Before a single pixel gets designed, before a font is chosen or a color palette is assembled, there’s a piece of work that determines whether a website will succeed or fail. Most clients never see it happen. Most designers don’t talk about it enough. It’s called information architecture — and getting it wrong is why so many redesigns disappoint.
What information architecture actually means
Information architecture (IA) is the structural design of a website — how content is organized, labeled, and connected. It answers questions like: What pages does this site need? In what order should things appear? What’s the hierarchy of information on each page? How does a user get from their first visit to taking action?

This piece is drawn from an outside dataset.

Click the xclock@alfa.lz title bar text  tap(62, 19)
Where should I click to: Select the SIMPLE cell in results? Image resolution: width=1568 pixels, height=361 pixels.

Done well, IA is invisible. The site just feels intuitive. Done poorly, it creates friction at every turn — users can’t find what they’re looking for, can’t understand what the business does, can’t figure out where to go next.
Why it gets skipped
Most small business website projects start with “what should it look like?” rather than “what should it do?” The design conversation is tangible and exciting. The structure conversation feels abstract and slow. So it gets skipped, or done as an afterthought — and then everyone wonders why the beautiful new site isn’t converting.
“A website that’s visually stunning but structurally incoherent is just an expensive brochure.”
The questions IA answers
When I start a new project, before any design work begins, I work through a set of structural questions with every client:
- Who is the primary audience, and what are they trying to accomplish?
- What’s the single most important action we want a visitor to take?
- What information does a visitor need before they’re ready to take that action?
- What’s the shortest path from landing on the homepage to completing that action?
The answers to these questions determine the site map, the page hierarchy, the content priorities, and the navigation structure — all before design begins.
How to know if your IA is broken
Ask someone who doesn’t know your business to spend 60 seconds on your homepage, then tell you what you do, who you serve, and what they should do next. If they can’t answer clearly, your information architecture needs work — regardless of how the site looks.